Thank you, Ton.
The SQL update worked just fine (and yes, you're right that you wouldn't
normally expect folks to change 24x7) and we did in fact, unknowingly, have
a second OpsView VM running that was doing no other monitoring other than
the version. We had a power outage the other day during a storm that
rebooted the server on which that VM is hosted. It was wrongly set to
auto-restart the VM when it shouldn't have.
Sean
From: [email protected]
[mailto:[email protected]] On Behalf Of Ton Voon
Sent: Tuesday, May 18, 2010 12:51 AM
To: Opsview Users
Subject: Re: [opsview-users] Time Period 24x7 cannot be edited and the Never
Ending Update Warning
On 17 May 2010, at 21:19, Sean R. Kirkpatrick wrote:
We've been having an unfortunate episode with the previous version of
Opsview community - in particular, when the new release was announced a
short time ago, we were unable to turn off the warning notification.
Upgrading the version was simply not a significant issue for us as the
previous version was working well, and we didn't see any compelling reason
to upgrade.
We tried disabling notifications for the service, the host, and even
deleting the check completely, to no avail. Yesterday my boss changed the
24x7 notification time period to be 02:00 - 24:00, all in the hopes of
disabling the 00:23 Warning Opsview Upgrade message (the poor fellow on call
just can't get excited about a pending update, mind you, and he's getting
grumpy that we can't turn the damn thing off.) This failed to prevent the
message from being sent.
So my resistance to updating Opsview has been beaten down, and today I
installed the 3.7 version of Opsview Community. Imagine my surprise when I
again received the Update Warning at 12:23 - it doesn't exist! How can it be
warning still?
Imagine my further surprise when I tried to reset the 24x7 time to 00:00 -
24:00, only to be told that "This object cannot be edited." Fine, I'll just
hand edit the nagios timeperiods.cfg file and reset the configuration. Nope,
didn't work, 24x7 still says 02:00 - 24:00.
Can anyone please help me resolve these issues?
To sort out the timeperiod one (I guess we didn't expect anyone to change
the 24x7 timeperiod to not actually be 24x7), start a mysql session and run:
update timeperiods set sunday='00:00-24:00', monday='00:00-24:00',
tuesday='00:00-24:00', wednesday='00:00-24:00', thursday='00:00-24:00',
friday='00:00-24:00', saturday='00:00-24:00', sunday='00:00-24:00' where
id=1;
As to the mysterious extra Opsview Update warnings - are you sure it is
coming from this particular Opsview instance?
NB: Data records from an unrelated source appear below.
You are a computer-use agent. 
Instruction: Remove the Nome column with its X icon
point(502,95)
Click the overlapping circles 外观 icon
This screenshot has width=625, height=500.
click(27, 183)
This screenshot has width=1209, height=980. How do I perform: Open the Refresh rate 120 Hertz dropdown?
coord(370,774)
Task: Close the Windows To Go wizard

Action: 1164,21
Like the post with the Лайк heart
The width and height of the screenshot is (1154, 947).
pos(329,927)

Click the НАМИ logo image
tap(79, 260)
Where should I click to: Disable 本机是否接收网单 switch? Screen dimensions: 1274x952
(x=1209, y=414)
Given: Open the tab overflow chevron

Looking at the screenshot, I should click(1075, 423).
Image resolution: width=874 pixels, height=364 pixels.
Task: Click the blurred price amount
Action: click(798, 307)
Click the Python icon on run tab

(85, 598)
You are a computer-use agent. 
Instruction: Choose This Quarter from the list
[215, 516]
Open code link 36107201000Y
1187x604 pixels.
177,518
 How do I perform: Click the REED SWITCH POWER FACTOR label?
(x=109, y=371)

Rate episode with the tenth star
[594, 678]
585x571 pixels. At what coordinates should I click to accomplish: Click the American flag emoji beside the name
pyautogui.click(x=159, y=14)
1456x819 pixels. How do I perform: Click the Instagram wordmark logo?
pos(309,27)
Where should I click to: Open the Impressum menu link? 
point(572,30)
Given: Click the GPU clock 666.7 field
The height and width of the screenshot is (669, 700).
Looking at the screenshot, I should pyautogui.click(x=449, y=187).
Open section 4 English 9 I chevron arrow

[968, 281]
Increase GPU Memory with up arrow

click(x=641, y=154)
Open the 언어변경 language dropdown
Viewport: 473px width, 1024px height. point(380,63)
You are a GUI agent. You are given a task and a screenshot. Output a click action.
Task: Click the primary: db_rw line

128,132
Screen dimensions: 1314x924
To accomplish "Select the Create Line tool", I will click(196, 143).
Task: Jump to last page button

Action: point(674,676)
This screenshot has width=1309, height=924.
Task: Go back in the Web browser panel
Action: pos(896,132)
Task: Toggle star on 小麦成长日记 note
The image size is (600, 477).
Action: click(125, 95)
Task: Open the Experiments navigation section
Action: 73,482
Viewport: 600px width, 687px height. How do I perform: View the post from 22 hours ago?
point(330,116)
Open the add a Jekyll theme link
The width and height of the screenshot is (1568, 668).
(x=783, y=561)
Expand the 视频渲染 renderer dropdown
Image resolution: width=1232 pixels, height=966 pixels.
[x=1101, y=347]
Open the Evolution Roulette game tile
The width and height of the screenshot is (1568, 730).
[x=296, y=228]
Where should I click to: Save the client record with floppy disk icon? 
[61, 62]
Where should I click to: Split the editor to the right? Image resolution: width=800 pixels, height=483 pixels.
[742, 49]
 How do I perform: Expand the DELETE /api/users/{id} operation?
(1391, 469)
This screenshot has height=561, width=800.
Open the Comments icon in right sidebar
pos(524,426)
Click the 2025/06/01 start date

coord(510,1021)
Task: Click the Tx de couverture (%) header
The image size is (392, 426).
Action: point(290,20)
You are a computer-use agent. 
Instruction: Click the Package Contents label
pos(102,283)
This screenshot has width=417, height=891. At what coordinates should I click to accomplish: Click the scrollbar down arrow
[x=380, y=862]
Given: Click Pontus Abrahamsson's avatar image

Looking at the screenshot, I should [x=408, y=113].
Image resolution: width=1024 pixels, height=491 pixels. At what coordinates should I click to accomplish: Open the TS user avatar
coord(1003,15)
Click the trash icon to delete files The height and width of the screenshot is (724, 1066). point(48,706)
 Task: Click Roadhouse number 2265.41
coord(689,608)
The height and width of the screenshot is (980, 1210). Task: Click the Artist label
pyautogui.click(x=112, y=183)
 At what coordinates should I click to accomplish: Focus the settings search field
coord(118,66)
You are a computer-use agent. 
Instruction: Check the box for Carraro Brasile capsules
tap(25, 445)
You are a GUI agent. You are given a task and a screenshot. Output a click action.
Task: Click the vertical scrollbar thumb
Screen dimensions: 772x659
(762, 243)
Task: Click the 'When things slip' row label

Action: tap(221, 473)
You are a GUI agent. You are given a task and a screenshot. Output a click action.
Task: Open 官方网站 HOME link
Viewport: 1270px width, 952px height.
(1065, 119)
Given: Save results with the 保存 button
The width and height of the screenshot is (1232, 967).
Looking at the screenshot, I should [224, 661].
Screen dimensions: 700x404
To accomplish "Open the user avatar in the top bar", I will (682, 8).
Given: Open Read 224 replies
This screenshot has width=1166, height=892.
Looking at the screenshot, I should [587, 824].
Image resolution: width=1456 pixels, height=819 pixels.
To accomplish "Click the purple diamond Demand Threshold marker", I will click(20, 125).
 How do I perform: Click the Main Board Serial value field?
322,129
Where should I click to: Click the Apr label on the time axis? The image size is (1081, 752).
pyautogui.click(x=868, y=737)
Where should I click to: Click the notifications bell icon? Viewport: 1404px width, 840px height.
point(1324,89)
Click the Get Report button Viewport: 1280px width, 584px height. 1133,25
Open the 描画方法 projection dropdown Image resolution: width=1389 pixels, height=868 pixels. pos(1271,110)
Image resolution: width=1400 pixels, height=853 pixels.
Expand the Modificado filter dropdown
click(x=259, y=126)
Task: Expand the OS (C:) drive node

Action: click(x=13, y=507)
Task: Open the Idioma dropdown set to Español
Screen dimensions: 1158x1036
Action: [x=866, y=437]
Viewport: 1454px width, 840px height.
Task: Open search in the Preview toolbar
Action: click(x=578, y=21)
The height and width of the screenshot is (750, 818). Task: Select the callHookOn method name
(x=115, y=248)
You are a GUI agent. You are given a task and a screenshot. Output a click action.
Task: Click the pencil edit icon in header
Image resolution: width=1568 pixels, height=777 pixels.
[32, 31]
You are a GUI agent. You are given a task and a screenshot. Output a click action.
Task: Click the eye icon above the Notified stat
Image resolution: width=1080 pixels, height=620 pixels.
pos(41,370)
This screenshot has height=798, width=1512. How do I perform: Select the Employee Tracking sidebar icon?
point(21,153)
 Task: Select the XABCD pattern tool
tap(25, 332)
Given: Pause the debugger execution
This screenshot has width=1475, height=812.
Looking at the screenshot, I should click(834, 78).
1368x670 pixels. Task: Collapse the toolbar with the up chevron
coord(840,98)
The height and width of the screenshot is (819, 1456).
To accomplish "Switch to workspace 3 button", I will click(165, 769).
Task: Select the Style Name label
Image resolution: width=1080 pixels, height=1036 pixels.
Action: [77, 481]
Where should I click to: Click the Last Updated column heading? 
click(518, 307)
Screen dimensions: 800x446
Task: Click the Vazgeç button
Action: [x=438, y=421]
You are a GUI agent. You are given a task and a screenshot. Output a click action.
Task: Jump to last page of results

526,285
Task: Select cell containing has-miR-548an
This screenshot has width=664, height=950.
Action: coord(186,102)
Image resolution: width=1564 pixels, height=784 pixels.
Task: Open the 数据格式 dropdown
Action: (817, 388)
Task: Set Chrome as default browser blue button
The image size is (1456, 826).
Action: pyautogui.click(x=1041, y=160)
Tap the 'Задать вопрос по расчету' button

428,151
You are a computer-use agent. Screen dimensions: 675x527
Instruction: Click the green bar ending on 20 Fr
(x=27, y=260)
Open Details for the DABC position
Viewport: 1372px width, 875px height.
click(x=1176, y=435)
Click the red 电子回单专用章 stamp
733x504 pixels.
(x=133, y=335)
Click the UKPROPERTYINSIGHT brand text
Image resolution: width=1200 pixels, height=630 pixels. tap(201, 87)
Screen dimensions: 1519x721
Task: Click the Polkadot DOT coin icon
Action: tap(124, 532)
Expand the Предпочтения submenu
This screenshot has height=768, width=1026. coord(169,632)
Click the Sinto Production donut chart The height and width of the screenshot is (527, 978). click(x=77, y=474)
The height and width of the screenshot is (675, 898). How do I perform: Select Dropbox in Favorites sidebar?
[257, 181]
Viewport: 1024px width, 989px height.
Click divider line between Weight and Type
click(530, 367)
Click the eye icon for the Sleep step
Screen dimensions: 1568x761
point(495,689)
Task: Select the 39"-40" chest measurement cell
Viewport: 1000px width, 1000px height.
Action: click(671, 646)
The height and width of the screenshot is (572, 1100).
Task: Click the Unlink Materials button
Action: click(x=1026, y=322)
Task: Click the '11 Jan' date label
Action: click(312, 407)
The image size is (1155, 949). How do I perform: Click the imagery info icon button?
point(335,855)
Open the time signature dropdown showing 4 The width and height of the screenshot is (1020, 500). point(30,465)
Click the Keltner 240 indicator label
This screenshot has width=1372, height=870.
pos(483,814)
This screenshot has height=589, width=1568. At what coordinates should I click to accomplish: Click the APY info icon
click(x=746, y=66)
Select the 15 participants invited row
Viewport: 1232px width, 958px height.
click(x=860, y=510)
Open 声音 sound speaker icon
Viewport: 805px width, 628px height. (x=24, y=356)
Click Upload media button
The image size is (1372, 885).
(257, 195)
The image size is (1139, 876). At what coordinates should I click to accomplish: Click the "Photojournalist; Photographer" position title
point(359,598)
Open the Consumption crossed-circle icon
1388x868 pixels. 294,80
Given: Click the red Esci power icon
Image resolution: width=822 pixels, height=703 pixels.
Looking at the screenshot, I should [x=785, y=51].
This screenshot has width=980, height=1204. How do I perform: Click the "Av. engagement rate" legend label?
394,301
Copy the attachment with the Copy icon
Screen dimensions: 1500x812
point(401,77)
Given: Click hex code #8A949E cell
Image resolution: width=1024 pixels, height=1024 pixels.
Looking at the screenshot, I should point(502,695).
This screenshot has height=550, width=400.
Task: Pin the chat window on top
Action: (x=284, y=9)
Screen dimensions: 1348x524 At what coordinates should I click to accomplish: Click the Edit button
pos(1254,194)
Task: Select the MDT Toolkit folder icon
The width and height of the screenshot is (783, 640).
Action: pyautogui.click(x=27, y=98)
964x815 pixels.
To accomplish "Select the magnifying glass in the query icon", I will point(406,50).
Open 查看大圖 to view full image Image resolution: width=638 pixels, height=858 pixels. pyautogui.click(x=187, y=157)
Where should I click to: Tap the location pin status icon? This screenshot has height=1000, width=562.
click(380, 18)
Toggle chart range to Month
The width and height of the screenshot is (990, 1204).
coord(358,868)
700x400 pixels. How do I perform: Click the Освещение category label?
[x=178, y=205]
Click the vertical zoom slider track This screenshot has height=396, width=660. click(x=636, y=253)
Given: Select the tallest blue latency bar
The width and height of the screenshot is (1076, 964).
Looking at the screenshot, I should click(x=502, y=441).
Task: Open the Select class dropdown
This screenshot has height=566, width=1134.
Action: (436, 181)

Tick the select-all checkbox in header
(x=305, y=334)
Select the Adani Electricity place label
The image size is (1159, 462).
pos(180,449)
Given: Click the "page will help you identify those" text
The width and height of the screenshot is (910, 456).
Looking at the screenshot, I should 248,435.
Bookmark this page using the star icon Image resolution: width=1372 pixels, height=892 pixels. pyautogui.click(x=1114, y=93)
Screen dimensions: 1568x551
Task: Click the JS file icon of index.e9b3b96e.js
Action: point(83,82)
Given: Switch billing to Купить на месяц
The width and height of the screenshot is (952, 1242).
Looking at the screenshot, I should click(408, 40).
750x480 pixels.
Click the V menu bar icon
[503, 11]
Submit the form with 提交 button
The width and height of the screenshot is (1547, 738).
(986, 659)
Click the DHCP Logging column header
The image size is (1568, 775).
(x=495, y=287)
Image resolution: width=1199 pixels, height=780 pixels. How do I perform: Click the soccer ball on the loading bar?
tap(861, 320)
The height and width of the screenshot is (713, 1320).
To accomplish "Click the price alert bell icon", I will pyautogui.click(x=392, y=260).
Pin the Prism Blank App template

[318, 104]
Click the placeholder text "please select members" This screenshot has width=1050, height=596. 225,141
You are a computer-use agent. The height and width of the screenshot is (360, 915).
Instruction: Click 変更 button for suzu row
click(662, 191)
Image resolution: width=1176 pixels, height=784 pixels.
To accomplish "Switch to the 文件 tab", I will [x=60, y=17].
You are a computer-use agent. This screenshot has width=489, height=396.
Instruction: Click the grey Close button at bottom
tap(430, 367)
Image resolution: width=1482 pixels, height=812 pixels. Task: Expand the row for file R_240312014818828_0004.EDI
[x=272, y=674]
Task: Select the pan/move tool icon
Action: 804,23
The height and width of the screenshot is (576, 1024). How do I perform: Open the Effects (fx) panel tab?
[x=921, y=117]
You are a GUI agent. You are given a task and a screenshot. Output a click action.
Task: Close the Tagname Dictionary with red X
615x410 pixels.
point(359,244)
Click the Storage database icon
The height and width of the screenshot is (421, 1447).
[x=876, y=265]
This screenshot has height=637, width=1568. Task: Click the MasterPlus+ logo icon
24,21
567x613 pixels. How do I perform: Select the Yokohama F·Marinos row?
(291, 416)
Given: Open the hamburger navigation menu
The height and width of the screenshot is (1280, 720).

Maybe you have a test
environment which is sending the alert out?
Perhaps you have a distributed environment and the check is assigned to run
from a slave (it should only run from the master). Look at the servicecheck
definition and see how many hosts it is associated with.
If you set notifications for this particular service check to not send
warnings, then this should be blocked.